As críticas também se dão com relação ao empréstimo de leitos para o SUS, segundo os especialistas. De acordo com a ANS, a taxa média de ocupação de leitos (comum e de UTI) no setor privado foi de 64% entre março e outubro. Com relação aos leitos destinados somente para os casos de covid-19, a média de ocupação foi de 54% no mesmo período —chegando a 60% no pico da pandemia. Nessa época, havia hospitais municipais e estaduais colapsando, enquanto o poder público fazia um esforço para aumentar o número de leitos. “Os planos se negaram no momento de colapso a disponibilizar seus leitos, a vendê-los para o SUS”, recorda Scheffer.

Sheffer diz que o lobby da saúde suplementar trabalha para que o setor seja cada vez mais desregulamentado, de modo que as empresas possam aumentar a mensalidade ao mesmo tempo que flexibilizam a cobertura com a oferta dos chamados “planos populares”. Nesse sentido, aponta Bahia, há mudanças que vieram para ficar, como a ideia de saúde integral baseada na telemedicina. Valente, da FenaSaúde, aponta para a mesma direção: “Entre os aprendizados da pandemia até agora, ficou claro que é possível oferecer assistência mais integrada, aproximando as redes públicas e privadas para promover mais acesso à saúde – do que a telemedicina é um bom exemplo”, explica. “A pandemia reforçou também que há outros caminhos além do modelo hospitalocêntrico, a necessidade de mais ações de atenção básica e a maior prevenção, com cuidados voltados para a saúde das pessoas e não para a doença”.

Expansão e novos negócios

De acordo com a ANS, um total de 47,2 milhões de brasileiros possuem algum tipo de seguro médico privado, sendo que quase 40 milhões são coletivos, empresariais ou por adesão. Esses tipos de contrato podem ser reajustados livremente, ao contrário dos planos individuais, em que a própria ANS estabelece o reajuste. As dificuldades econômicas do país fizeram com que número total de beneficiários começasse a cair a partir de 2014, mas a cifra permaneceu praticamente estável ao longo de 2020. Com o aumento do desemprego na pandemia, as operadoras chegaram a perder pouco mais de 300.000 usuários entre março e junho —uma queda de menos de 1%, incapaz de afetar de maneira consistente a receita dos seguros médicos, segundo Scheffer. Mas elas se recuperam no segundo semestre e devem encerrar o ano com crescimento do número de usuários. “Até outubro, a alta é de 0,4% no segmento médico-hospitalar”, explica Valente.

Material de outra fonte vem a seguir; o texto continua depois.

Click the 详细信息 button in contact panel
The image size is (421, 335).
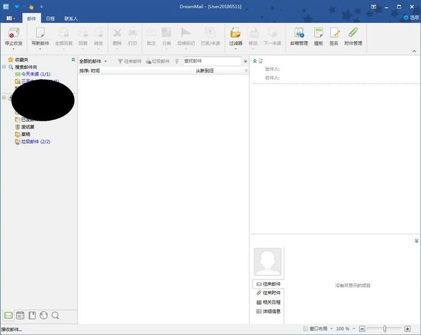point(268,312)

Scheffer conta que essa combinação de queda na demanda por serviços médicos e aumento de tarifas deixou as operadoras com dinheiro em caixa para fazer novas aquisições e investimentos. Não há um levantamento sobre essas operações, mas ele explica que o momento é de “consolidação e ampliação de negócios” das empresas maiores. Isso se traduz em compras de empresas e grupos menores no interior do país e na aquisição de redes de hospitais. “Houve uma maior concentração de mercado e expansão territorial das grandes operadoras”, afirma o professor da USP.